À l’appui de cette position, la division générale a cité une affaire intitulée Giannaros qui, à première vue, semble dispenser les décideurs de la nécessité d’effectuer une analyse réaliste s’ils ont déjà décidé que l’invalidité d’une personne n’est pas graveNote de bas de page 6.

[13] Dans ma décision relative à la permission d’en appeler, j’ai soulevé la possibilité que la décision Giannaros soit incompatible avec Villani, car cette dernière donne à penser que l’analyse réaliste fait partie intégrante de toute évaluation de la gravité. Cependant, il n’est pas nécessaire que j’étudie cette question dans cette affaire, car je suis convaincu que la décision Giannaros n’a même jamais été applicable à la situation de l’appelant.

[14] La décision Giannaros concernait une requérante qui n’avait pas tenu compte d’un avis médical clair et élémentaire qui aurait probablement atténué ses incapacités. Ainsi, il était impossible de dire si son invalidité était « grave et prolongée » sans connaître les possibilités que son état puisse s’améliorer. Une telle difficulté n’existe pas dans le cas de l’appelant. Son dossier médical ne contient aucune indication selon laquelle il n’a jamais respecté les recommandations de traitement. En conséquence, la division générale n’avait aucune justification pour se dispenser de l’analyse de Villani. Ce faisant, elle a commis une erreur de droit.

Réparation

[15] Lorsque la division générale commet une erreur, la division d’appel peut corriger cette erreur de l’une des deux manières suivantes : (i) elle peut renvoyer l’affaire à la division générale pour une nouvelle audience, ou (ii) elle peut rendre la décision que la division générale aurait dû rendreNote de bas de page 7.

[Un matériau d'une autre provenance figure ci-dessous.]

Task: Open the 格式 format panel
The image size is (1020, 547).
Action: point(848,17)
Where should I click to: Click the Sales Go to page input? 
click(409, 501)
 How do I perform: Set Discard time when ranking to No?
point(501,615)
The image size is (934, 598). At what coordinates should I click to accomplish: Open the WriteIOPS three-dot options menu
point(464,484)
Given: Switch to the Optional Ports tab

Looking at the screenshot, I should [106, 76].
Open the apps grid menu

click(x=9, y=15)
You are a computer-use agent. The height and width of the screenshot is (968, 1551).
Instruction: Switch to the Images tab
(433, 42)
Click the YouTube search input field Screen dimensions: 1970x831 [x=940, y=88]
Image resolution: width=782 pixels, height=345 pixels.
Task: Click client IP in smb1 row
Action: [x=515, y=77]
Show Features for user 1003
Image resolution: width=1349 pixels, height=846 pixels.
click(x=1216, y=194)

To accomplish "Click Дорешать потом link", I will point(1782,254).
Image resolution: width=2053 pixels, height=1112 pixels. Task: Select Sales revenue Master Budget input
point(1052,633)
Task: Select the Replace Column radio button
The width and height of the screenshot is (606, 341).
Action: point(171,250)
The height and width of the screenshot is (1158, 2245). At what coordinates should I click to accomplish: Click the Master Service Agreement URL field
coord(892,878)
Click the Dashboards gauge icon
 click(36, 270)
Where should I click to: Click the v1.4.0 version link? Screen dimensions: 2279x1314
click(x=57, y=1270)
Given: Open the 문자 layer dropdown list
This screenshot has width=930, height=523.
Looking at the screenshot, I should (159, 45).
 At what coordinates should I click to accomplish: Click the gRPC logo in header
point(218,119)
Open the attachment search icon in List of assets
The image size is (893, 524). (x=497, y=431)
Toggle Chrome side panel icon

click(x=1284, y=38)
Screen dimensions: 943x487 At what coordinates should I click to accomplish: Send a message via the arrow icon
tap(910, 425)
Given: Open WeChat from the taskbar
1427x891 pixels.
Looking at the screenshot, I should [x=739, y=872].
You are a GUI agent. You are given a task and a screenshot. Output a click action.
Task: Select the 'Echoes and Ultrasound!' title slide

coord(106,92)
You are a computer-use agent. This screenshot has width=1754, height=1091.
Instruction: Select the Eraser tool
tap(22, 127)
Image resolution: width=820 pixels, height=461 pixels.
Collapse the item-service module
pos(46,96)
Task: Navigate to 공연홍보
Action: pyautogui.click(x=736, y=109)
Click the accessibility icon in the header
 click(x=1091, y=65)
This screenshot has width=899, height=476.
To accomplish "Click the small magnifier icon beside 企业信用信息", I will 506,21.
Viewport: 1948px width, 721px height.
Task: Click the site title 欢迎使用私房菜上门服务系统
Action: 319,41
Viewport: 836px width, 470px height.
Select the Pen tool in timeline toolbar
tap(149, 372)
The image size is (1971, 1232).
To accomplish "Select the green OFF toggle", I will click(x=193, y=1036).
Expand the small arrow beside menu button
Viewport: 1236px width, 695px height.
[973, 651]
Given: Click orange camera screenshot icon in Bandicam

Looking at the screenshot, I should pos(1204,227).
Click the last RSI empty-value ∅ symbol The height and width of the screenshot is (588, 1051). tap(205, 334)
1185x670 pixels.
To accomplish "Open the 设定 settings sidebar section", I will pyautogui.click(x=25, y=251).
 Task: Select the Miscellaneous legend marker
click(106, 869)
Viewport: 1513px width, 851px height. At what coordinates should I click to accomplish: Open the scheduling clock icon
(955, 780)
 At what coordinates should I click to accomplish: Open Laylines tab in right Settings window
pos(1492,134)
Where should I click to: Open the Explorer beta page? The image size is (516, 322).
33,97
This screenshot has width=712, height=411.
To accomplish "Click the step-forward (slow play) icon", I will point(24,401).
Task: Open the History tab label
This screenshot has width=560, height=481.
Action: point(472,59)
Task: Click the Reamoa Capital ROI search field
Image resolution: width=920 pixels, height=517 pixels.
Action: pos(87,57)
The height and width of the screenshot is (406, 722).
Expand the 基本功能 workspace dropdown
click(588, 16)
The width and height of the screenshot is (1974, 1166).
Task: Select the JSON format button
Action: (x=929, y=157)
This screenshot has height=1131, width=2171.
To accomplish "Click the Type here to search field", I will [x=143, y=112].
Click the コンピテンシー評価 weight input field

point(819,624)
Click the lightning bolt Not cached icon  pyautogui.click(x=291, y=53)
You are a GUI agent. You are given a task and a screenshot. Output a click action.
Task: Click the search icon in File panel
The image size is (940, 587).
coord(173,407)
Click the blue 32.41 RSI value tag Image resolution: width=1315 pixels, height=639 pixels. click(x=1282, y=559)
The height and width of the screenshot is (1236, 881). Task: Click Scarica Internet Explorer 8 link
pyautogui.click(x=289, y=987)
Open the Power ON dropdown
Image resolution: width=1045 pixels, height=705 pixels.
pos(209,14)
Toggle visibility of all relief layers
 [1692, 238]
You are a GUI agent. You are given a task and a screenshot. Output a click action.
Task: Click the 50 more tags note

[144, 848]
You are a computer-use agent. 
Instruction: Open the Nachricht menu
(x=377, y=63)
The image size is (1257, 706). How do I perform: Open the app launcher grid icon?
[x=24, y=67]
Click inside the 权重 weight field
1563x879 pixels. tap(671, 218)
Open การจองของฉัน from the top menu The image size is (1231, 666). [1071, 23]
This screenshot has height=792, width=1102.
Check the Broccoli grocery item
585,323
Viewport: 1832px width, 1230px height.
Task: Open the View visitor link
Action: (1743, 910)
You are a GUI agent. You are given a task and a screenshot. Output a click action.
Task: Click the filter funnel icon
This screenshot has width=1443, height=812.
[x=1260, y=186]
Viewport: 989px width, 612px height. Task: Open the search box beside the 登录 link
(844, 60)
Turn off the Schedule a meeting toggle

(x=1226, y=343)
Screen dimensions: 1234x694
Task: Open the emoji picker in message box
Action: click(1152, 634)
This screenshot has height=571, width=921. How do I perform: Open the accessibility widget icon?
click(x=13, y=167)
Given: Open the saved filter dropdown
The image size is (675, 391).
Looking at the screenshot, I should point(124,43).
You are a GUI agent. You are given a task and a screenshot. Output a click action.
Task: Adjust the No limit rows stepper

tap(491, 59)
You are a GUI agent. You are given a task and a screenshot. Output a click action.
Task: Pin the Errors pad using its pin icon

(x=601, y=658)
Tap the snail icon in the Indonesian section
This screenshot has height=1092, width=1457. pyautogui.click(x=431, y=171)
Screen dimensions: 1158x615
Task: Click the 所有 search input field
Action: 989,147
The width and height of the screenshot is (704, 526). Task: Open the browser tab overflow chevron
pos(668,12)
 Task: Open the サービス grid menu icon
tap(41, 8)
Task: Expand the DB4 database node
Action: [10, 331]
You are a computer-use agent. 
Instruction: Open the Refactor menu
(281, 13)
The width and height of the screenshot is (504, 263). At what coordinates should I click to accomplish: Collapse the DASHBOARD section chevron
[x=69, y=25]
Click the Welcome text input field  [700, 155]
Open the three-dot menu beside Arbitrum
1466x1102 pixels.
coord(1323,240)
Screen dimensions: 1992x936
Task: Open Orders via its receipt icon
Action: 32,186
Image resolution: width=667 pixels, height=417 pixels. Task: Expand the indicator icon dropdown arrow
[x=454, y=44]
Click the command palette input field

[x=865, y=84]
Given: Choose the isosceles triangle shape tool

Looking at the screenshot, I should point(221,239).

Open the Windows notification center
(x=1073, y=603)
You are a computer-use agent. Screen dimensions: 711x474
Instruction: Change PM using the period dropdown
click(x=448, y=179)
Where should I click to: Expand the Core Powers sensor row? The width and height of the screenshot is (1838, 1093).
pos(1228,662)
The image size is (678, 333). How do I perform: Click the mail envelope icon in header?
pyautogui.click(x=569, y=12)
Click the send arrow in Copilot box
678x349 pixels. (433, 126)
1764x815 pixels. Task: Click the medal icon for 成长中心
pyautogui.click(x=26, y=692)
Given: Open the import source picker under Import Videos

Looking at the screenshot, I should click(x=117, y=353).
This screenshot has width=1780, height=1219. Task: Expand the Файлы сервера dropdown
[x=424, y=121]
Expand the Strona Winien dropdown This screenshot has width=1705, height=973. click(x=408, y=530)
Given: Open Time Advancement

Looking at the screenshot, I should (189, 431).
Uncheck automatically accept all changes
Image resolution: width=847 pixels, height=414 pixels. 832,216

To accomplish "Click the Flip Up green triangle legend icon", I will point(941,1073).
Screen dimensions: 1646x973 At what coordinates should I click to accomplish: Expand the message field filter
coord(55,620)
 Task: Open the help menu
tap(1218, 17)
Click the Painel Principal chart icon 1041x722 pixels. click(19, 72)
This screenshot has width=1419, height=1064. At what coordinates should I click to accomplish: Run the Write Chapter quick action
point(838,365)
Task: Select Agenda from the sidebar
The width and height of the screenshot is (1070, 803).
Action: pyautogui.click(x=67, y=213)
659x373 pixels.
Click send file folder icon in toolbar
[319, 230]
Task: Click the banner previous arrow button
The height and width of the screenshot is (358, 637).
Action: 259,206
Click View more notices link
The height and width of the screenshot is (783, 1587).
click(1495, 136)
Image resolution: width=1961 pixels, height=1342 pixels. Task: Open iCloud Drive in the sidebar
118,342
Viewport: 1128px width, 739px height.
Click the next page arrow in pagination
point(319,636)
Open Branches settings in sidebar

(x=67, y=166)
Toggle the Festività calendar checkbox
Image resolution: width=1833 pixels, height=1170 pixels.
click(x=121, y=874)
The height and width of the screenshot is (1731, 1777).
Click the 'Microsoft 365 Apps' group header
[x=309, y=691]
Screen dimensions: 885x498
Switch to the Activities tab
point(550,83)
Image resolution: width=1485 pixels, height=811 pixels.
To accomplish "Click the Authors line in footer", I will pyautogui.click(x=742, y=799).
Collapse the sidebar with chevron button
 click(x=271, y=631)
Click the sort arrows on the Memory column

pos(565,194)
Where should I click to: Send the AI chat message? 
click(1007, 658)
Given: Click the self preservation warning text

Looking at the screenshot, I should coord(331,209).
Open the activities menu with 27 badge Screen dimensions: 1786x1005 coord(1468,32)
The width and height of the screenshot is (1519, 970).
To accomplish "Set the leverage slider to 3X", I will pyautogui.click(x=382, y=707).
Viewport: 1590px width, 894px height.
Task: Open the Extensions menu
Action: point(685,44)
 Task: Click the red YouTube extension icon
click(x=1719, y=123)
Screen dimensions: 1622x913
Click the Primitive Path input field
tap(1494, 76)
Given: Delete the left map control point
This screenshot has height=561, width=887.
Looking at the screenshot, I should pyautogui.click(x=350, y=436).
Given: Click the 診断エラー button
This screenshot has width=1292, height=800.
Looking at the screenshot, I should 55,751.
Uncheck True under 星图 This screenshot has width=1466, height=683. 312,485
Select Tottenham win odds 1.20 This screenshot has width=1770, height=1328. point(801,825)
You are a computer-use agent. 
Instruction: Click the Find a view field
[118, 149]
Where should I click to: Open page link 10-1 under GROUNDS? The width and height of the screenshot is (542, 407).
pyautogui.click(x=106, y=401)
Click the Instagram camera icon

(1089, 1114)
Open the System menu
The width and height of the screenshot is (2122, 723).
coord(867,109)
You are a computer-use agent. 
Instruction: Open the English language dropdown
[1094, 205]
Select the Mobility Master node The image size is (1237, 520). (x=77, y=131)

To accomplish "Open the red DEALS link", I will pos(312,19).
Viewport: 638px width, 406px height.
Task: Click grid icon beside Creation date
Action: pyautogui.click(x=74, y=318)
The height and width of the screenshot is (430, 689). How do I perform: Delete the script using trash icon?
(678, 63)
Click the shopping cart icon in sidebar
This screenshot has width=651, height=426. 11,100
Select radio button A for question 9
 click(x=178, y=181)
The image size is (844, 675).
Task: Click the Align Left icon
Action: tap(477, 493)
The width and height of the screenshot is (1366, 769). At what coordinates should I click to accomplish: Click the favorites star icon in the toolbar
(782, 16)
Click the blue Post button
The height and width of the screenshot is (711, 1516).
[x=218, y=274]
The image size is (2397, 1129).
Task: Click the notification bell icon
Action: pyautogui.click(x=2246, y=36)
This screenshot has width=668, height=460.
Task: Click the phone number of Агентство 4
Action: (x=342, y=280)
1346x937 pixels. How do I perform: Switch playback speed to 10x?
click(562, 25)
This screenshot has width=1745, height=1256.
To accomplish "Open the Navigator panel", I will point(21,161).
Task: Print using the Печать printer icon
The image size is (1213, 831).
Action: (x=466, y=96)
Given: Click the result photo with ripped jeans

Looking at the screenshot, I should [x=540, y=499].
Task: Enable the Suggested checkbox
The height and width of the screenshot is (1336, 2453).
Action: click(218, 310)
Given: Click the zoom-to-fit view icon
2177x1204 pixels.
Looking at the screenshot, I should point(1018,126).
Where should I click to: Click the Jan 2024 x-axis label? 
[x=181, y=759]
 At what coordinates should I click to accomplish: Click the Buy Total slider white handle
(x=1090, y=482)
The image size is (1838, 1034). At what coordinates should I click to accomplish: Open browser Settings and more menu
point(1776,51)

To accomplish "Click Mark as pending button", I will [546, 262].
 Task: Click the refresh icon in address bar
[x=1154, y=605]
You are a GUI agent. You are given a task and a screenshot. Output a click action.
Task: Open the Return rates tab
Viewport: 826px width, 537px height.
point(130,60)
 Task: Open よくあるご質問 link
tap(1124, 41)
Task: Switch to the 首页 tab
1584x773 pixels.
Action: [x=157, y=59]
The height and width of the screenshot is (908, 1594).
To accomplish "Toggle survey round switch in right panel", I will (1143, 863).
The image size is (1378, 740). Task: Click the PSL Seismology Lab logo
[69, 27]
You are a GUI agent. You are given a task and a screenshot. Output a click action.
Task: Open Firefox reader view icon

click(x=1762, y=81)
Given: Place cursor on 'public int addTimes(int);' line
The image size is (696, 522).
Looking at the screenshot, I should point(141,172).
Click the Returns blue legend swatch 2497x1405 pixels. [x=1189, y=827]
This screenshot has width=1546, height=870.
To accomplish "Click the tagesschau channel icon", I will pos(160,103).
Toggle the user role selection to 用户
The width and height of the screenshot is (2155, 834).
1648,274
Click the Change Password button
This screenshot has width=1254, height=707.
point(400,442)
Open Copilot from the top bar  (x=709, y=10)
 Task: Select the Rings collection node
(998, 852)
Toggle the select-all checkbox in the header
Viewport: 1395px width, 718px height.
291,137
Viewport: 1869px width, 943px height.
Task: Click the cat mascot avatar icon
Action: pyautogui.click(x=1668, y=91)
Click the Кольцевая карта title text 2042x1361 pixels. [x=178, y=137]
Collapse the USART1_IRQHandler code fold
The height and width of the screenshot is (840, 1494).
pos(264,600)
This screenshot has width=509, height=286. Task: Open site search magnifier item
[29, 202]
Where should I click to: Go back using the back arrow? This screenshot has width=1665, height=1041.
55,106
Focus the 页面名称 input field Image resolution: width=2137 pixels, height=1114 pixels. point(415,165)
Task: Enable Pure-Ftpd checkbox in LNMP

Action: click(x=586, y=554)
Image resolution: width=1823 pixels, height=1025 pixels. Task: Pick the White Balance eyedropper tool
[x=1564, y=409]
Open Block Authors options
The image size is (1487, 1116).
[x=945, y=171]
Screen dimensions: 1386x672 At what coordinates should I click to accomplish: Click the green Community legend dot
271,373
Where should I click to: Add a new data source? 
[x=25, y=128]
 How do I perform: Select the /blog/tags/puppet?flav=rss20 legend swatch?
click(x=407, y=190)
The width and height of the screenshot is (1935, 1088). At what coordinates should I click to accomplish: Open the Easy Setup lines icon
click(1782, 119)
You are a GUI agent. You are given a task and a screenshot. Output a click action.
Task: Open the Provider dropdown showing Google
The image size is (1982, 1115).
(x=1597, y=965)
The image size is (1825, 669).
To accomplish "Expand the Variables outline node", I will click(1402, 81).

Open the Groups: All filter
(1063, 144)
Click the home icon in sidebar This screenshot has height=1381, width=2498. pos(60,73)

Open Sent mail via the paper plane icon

[16] Le Tribunal est tenu de procéder de la manière la plus expéditive que l’équité permet. Les parties conviennent que l’appelant est invalide, et le dossier contient suffisamment d’information pour me permettre de valider cette évaluation.

[17] Après avoir examiné le dossier en entier, je suis convaincu que l’appelant est régulièrement incapable de détenir une occupation véritablement rémunératrice. Je fonds cette conclusion sur les éléments suivants :

  • l’appelant a arrêté de travailler en juin 2018 après avoir eu de graves douleurs thoraciques;
  • il a reçu un diagnostic d’affection des artères coronaires et a subi une angioplastie par la suite;
  • il s’est rétabli de la chirurgie, mais selon ses médecins, il demeure incapable de faire autre chose que des travaux physiques légersNote de bas de page 8;
  • il continue d’éprouver de l’inconfort thoracique et de l’essoufflement après l’effortNote de bas de page 9.

[18] L’appelant a une instruction limitée et est maintenant âgé de plus de 60 ans. L’anglais est sa langue seconde. Il possède de nombreuses années d’expérience de travail, mais seulement dans des emplois semi‑qualifiés ayant une composante physique. L’appelant s’est renseigné au sujet de tâches légères à son dernier lieu de travail, mais aucune n’était disponible. Il n’est pas un bon candidat pour le recyclage professionnel et compte tenu de son profil et de ses limitations, il est en effet inemployable.

Conclusion

[19] L’appel est accueilli conformément à l’entente des parties. L’appelant est devenu invalide en date de juin 2018, le dernier mois où il a travaillé. Je rends la décision que la division générale aurait dû rendre et j’accorde à l’appelant une pension d’invalidité du RPC à partir de janvier 2019Note de bas de page 10.